The draft new ALP platform, to be considered by the national conference, sets out broadly the proposed approach on climate policy. Labor will “introduce an emissions trading scheme which imposes a legal limit on carbon pollution that lets business work out the cheapest and most effective way to operate within that cap”, it says.

It will “develop a comprehensive plan to progressively decarbonise Australia’s energy sector, particularly in electricity generation”.

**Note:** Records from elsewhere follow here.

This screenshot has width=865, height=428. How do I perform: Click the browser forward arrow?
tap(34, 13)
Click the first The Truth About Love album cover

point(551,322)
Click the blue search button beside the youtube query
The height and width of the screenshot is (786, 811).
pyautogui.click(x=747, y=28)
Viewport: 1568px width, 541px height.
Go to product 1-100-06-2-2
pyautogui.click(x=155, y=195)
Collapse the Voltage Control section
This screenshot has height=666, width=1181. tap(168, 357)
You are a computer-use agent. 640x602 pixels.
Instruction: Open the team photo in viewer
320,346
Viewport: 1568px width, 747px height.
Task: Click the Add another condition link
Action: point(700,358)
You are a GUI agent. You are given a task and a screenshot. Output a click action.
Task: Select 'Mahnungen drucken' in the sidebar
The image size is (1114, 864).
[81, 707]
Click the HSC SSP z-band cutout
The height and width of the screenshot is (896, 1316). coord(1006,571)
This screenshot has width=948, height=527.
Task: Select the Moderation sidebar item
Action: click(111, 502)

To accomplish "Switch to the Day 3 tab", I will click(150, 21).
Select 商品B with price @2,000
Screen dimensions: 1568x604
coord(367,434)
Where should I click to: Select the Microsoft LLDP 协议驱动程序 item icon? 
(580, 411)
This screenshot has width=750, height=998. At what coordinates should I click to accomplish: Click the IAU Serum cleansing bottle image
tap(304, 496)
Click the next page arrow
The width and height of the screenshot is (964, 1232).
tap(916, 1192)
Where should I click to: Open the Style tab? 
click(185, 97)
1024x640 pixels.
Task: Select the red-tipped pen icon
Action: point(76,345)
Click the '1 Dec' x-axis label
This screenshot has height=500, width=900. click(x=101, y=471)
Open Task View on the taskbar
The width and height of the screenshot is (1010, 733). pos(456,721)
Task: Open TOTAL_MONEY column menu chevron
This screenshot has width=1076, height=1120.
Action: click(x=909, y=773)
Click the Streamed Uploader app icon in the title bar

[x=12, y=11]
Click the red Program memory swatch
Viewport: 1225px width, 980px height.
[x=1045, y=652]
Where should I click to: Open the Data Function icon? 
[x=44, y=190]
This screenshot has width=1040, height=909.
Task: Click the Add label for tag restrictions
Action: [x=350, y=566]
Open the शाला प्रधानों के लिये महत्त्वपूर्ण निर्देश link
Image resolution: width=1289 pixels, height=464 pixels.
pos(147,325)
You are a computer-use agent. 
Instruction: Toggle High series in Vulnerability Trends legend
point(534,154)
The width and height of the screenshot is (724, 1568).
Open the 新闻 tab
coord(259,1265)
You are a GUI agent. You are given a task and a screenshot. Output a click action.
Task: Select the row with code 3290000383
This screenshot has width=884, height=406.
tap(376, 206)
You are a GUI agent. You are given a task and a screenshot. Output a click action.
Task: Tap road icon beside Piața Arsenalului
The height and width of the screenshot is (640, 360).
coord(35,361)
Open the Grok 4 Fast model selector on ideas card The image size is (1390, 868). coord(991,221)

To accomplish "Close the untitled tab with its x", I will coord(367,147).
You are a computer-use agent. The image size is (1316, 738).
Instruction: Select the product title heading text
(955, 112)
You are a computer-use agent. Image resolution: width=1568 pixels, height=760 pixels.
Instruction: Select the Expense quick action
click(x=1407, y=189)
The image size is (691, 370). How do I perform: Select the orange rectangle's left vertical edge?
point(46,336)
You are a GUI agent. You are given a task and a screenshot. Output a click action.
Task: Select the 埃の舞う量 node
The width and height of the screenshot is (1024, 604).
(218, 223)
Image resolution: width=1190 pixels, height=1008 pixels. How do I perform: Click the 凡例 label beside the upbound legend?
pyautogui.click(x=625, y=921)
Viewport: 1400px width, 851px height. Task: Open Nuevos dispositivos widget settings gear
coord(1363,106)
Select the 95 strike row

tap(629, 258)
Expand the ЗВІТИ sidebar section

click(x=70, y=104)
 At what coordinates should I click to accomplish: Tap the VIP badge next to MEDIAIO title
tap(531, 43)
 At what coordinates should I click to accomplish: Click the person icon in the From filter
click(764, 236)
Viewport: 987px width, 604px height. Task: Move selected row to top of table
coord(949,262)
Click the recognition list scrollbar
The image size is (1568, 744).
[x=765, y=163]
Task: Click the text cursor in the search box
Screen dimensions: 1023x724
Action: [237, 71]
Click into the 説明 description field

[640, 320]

A Labor government would support high-emitting industries to become more energy efficient; grow renewables; introduce national vehicle emissions standards modelled on successful overseas efforts; and consider the appropriateness of a climate change trigger in the Environment Protection and Biodiversity Act and a trigger to cover the national parks system.

A group within the party, the Labor Environment Action Network (LEAN), will try to toughen this platform.

Co-convenor Felicity Wade says an amendment will be moved to write in the post-2020 targets proposed by the Climate Change Authority (30% reduction in emissions by 2025 on 2000 levels; 40-60% by 2030). There will also be an amendment put up to commit Labor to having 50% of energy coming from renewables by 2030………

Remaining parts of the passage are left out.